Practical Considerations

Signal Length Requirements

Measure	Minimum Length	Optimal Length
Shannon entropy	50	200+
ApEn, SampEn	100-300	500-1000
Multiscale entropy	500	1000+ per scale
DFA	500	1000+
Lyapunov	1000	5000+
Correlation dimension	1000	5000+

Parameter Selection

General guidelines:

• Use parameter optimization functions first
• Or use conventional defaults:
  • Delay (τ): 1 for HRV, autocorrelation first minimum for EEG
  • Dimension (m): 2-3 typical
  • Tolerance (r): 0.2 × SD common

Sensitivity:

• Results can be parameter-sensitive
• Report parameters used
• Consider sensitivity analysis

Normalization and Preprocessing

Standardization:

• Many measures sensitive to signal amplitude
• Z-score normalization often recommended
• Detrending may be necessary

Stationarity:

• Some measures assume stationarity
• Check with statistical tests (e.g., ADF test)
• Segment non-stationary signals

Interpretation

Context-dependent:

• No universal "good" or "bad" complexity
• Compare within-subject or between groups
• Consider physiological context

Complexity vs. randomness:

• Maximum entropy ≠ maximum complexity
• True complexity: structured variability
• White noise: high entropy but low complexity (MSE distinguishes)

Applications

Cardiovascular:

• HRV complexity: reduced in heart disease, aging
• DFA α1: prognostic marker post-MI

Neuroscience:

• EEG complexity: consciousness, anesthesia depth
• Entropy: Alzheimer's, epilepsy, sleep stages
• Permutation entropy: anesthesia monitoring

Psychology:

• Complexity loss in depression, anxiety
• Increased regularity under stress

Aging:

• "Complexity loss" with aging across systems
• Reduced multiscale complexity

Critical transitions:

• Complexity changes before state transitions
• Early warning signals (critical slowing down)

References

• Pincus, S. M. (1991).
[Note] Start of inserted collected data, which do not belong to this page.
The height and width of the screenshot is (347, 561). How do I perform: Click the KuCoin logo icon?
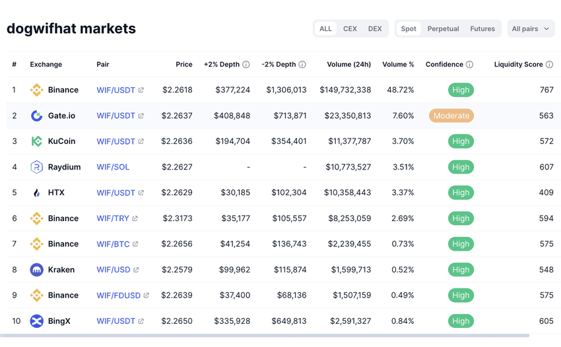(37, 141)
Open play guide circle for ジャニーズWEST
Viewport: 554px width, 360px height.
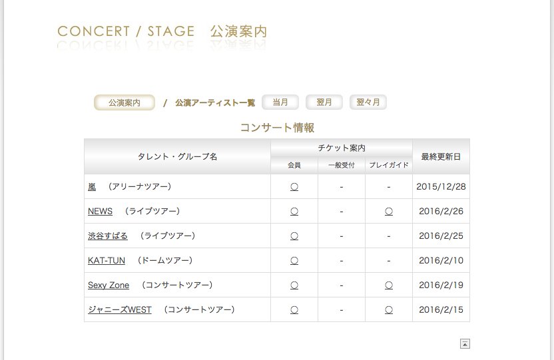(x=389, y=310)
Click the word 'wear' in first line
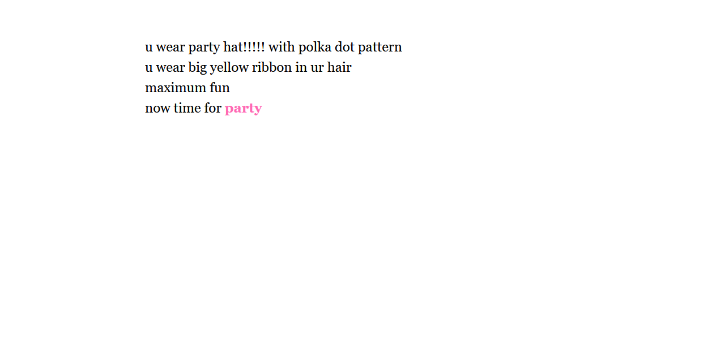This screenshot has width=725, height=362. [170, 48]
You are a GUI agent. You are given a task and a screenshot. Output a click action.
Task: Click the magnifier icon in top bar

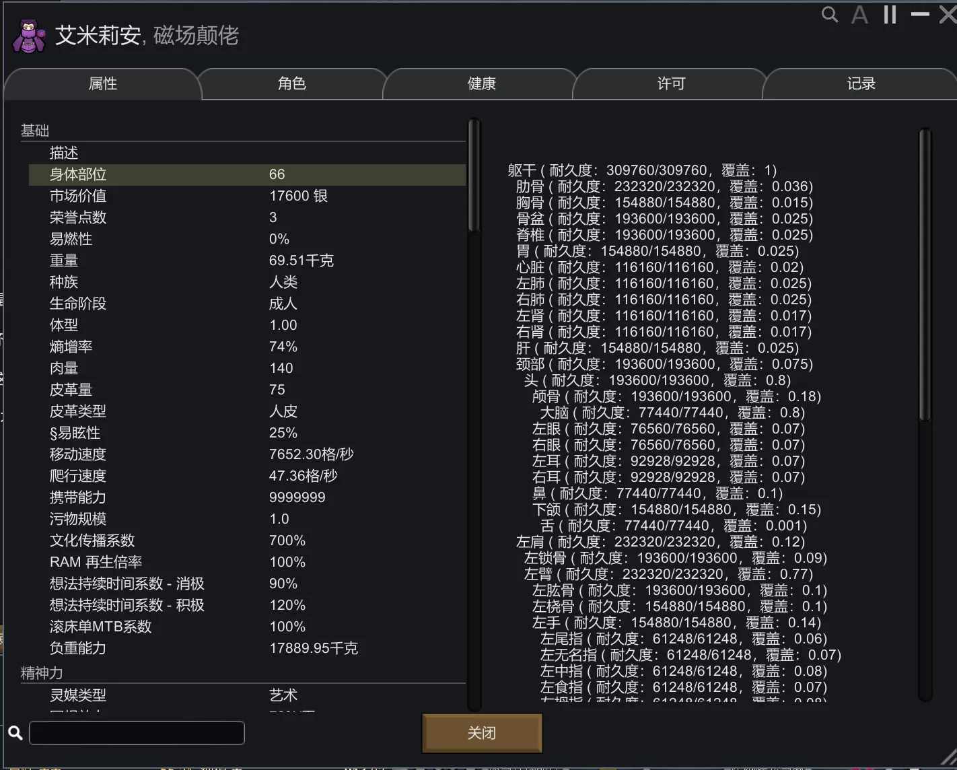(830, 15)
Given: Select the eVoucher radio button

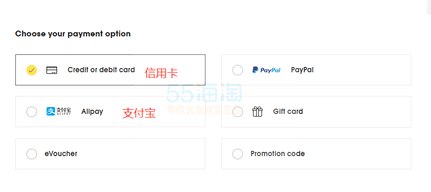Looking at the screenshot, I should 32,154.
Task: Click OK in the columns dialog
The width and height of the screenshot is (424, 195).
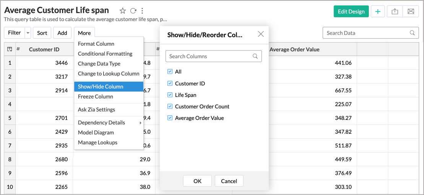Action: click(x=197, y=181)
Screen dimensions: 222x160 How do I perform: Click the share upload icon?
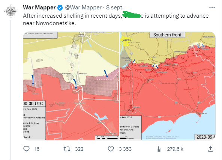point(210,149)
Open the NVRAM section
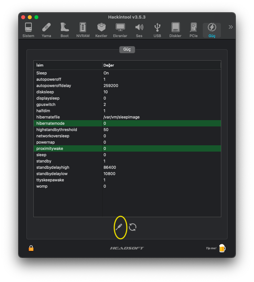The width and height of the screenshot is (254, 282). [83, 30]
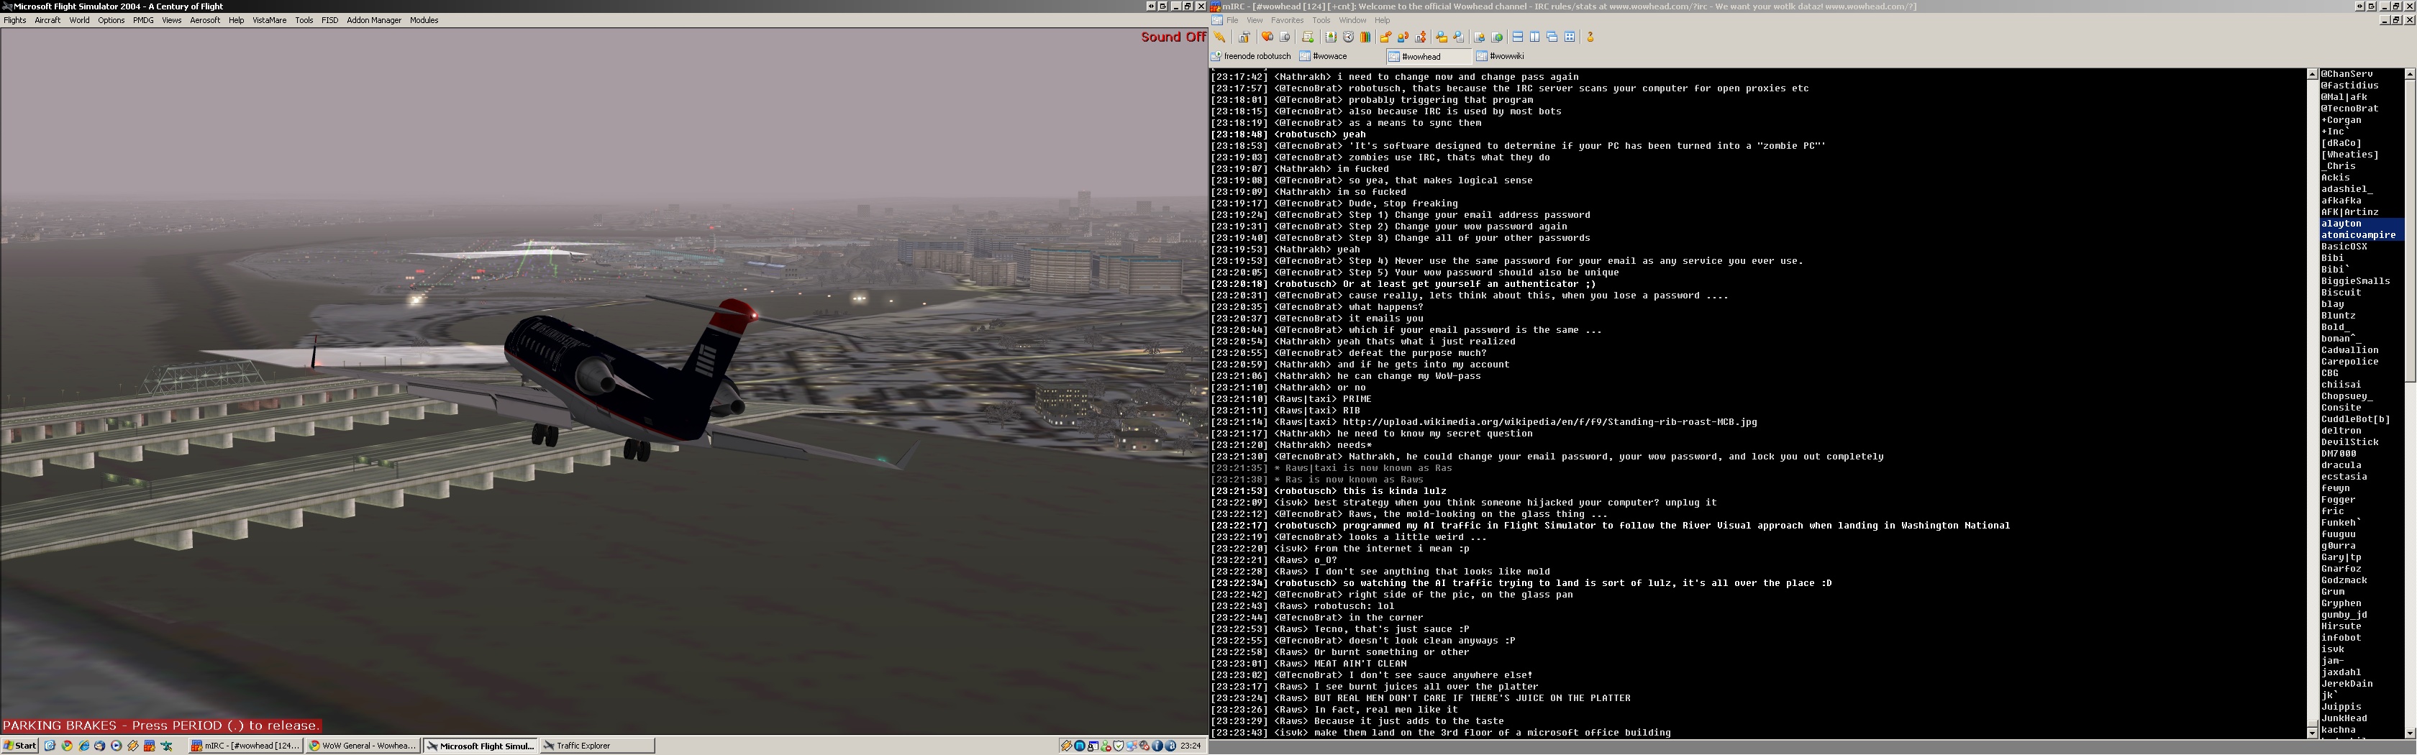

Approximate entropy as a measure of system complexity. Proceedings of the National Academy of Sciences, 88(6), 2297-2301.
• Richman, J. S., & Moorman, J. R. (2000). Physiological time-series analysis using approximate entropy and sample entropy. American Journal of Physiology-Heart and Circulatory Physiology, 278(6), H2039-H2049.
• Peng, C. K., et al. (1995). Quantification of scaling exponents and crossover phenomena in nonstationary heartbeat time series. Chaos, 5(1), 82-87.
• Costa, M., Goldberger, A. L., & Peng, C. K. (2005). Multiscale entropy analysis of biological signals. Physical review E, 71(2), 021906.
• Grassberger, P., & Procaccia, I. (1983). Measuring the strangeness of strange attractors. Physica D: Nonlinear Phenomena, 9(1-2), 189-208.